Persoalan lain terkait tata ruang barat teteg kulon arah kawasan RSUD Wates. Menurut Tanjung kawasan itu awalnya juga disiapkan tidak menjadi pusat keramaian dan dilengkapi zona pejalan kaki dan pesepeda. Hal itu untuk memudahkan akses ke RSUD Wates saat ada kejadian darurat. Namun, kenyataannya, Tanjung menambahkan, di jalur teteg kulon ke barat justru menjadi pusat keramaian baru, dengan adanya sekolah, pasar bahkan kafe. Padahal jalur itu menjadi akses utama dan termudah ke RSUD Wates tanpa melintasi jalur kereta.
“Nah yang di Rumah Sakit Wates itu kita bingung jalan mentok kereta api.
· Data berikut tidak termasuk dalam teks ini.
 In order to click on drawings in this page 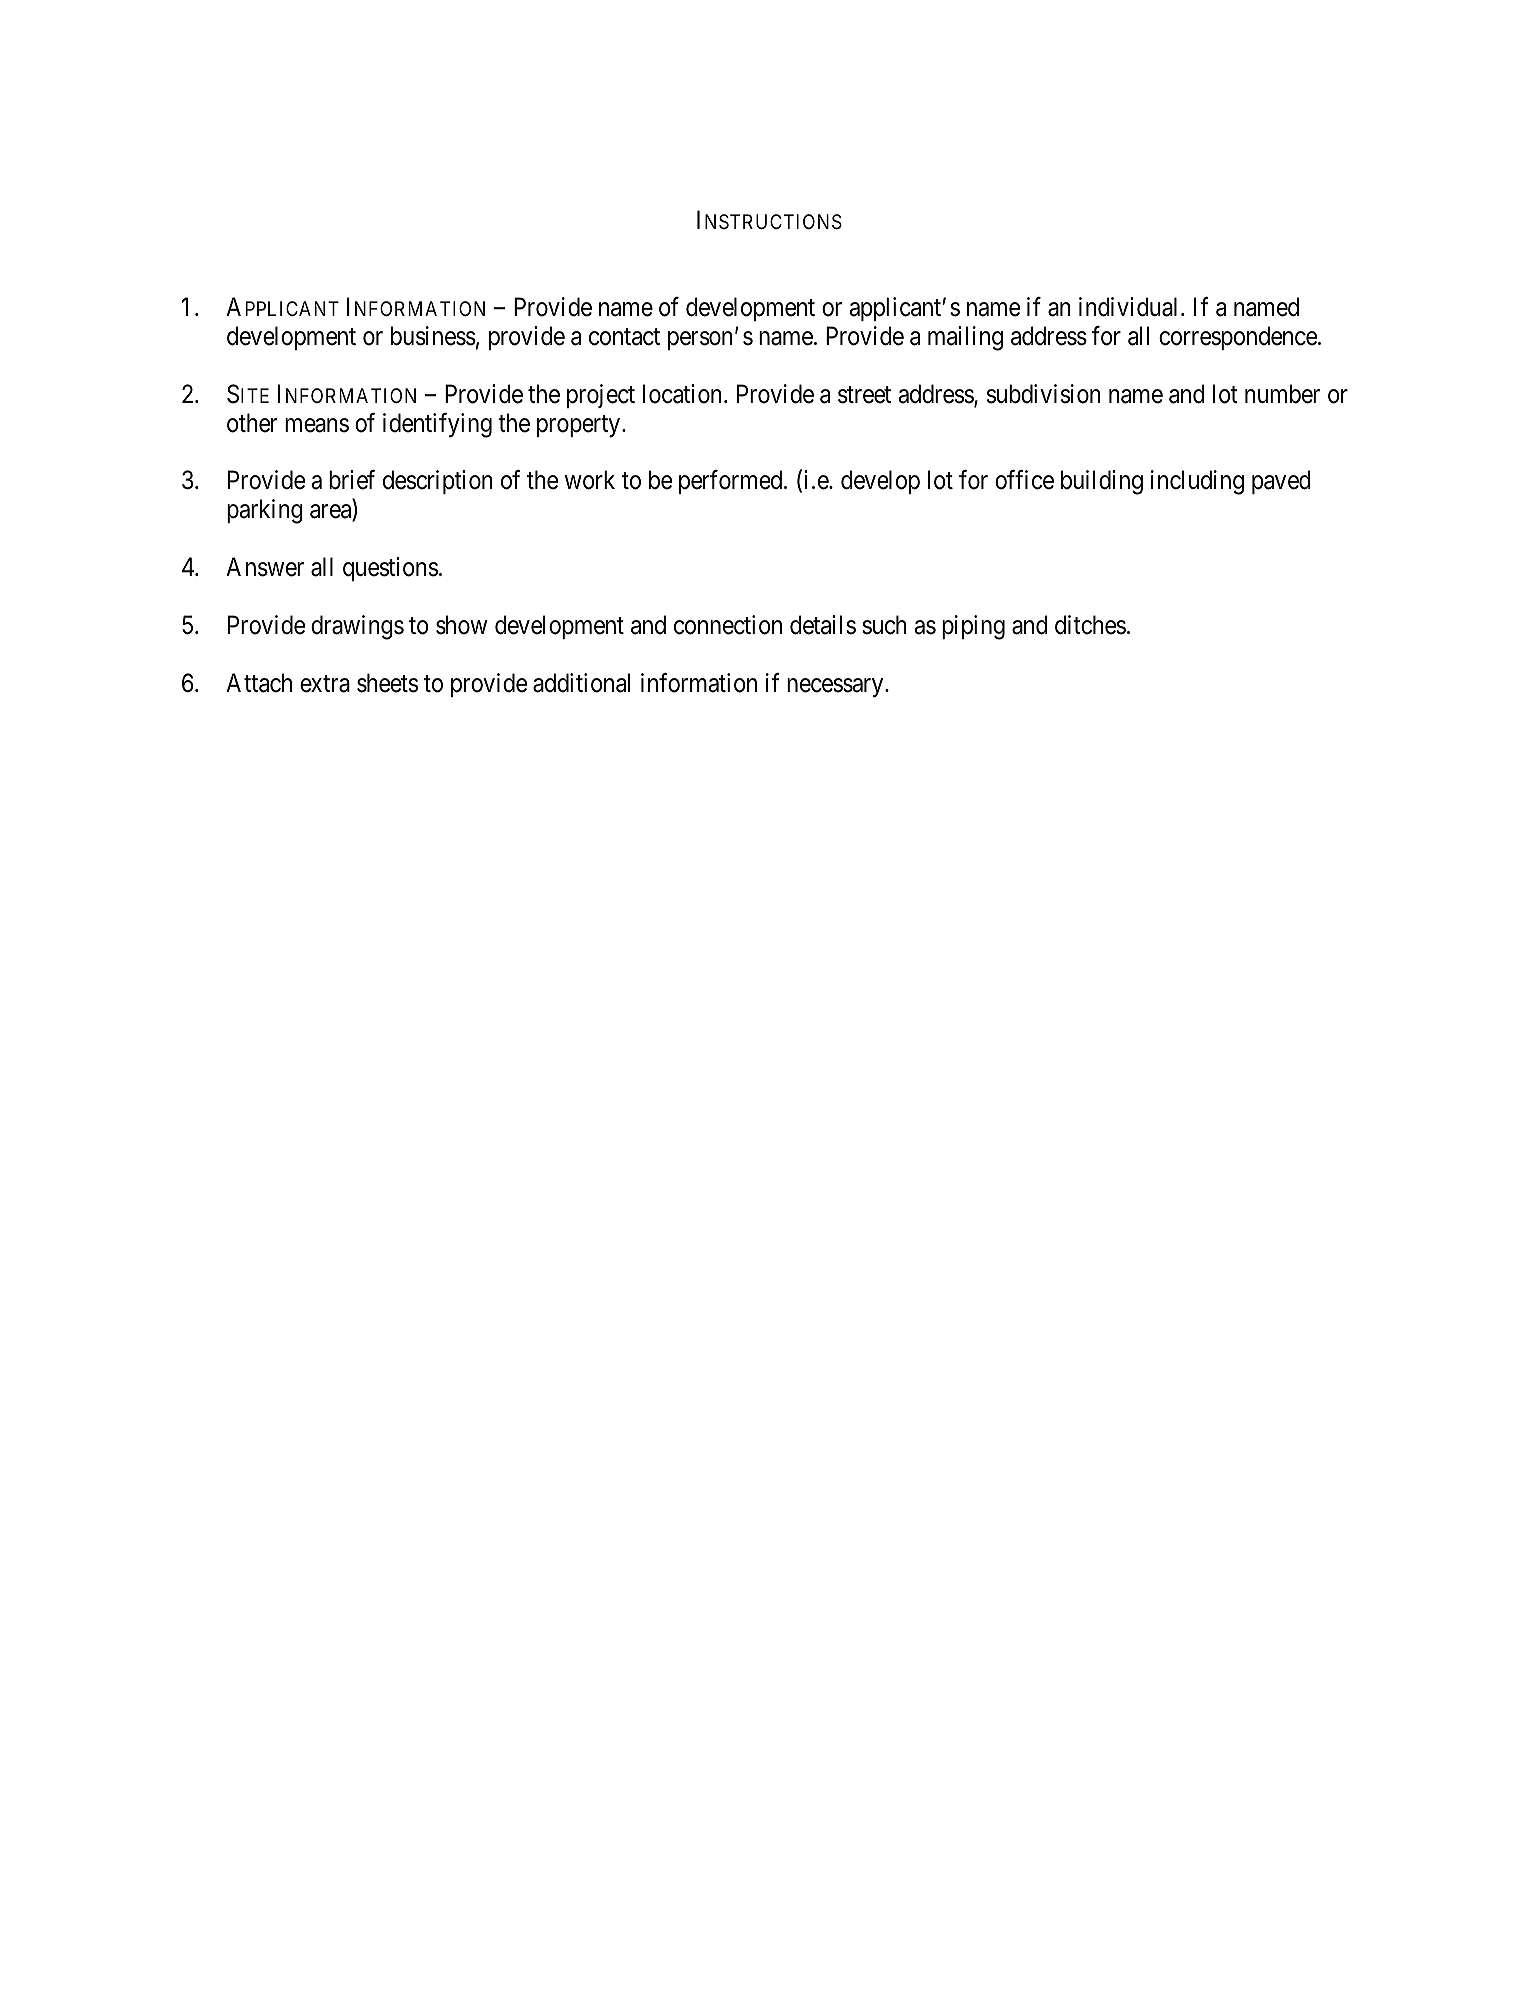, I will do `click(357, 627)`.
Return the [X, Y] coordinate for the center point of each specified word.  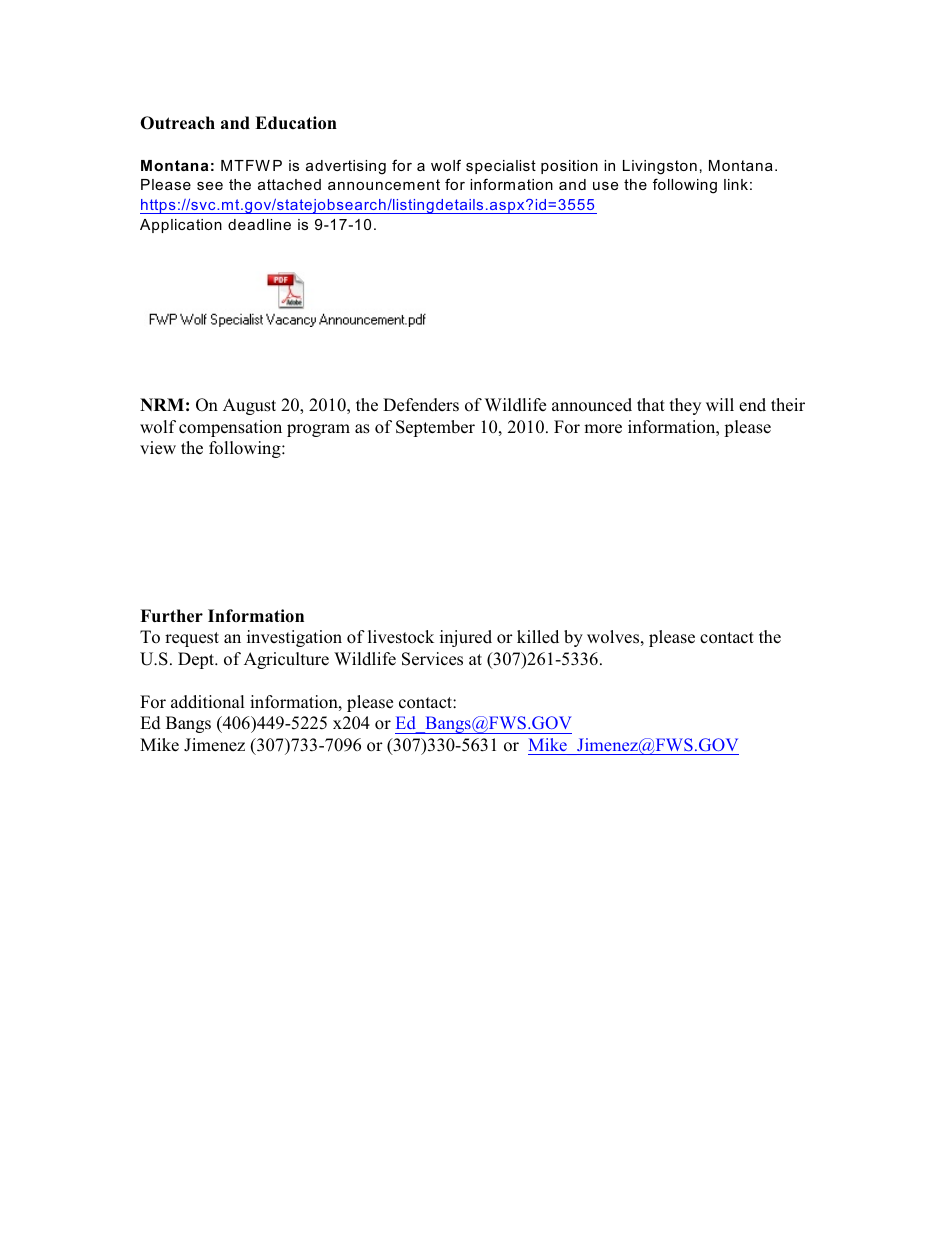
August [249, 406]
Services [432, 659]
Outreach [177, 123]
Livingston [660, 167]
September [435, 428]
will [720, 404]
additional [208, 702]
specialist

Nah dulunya jalan dari teteg kulon ke barat kita berharap tidak ada pusat keramaian dan jalan itu ada jalan sepeda ada pedestrian yang tidak tercampur jalan kendaraan umum . Sehingga ketika ada musibah dengan ambulan tidak ada hambatan . Tapi kita lihat disana sekarang, ada sekolah, pasar , ada kafe lah itu membuat repot . Terjadi keramaian di situ. Sirine ambulan tidak bisa membuka kemacetan yajg ada disana. Padahal nyawa kan lebih penting. Harus lewat mana lagi karena selatan ketutup kereta api,” tambahnya.
Lebih lanjut Tanjung berharap, kawasan-kawasan yang mangkrak seperti bekas pasar burung Gawok dioptimalkan untuk pengembangan ekonomi masyarakat tentu dengan perencanaan yang matang.
“Kalau memang ada dana untuk pengembangan ekonomi masyarakat ya dipercepat. Mengingat ada bandara dan kita melihat masyarakat ingin juga berkuliner di kota Wates.
Orang kan kalau akan belanja di bandara akan takut harga mahal, nah kalau di Wates ada kulineran juga ruang terbuka hijau mereka tidak akan bosan. Nah ini kira-kira bisa meningkatkan pendapatan perekonomian masyarakat juga,” pungkas Tanjung.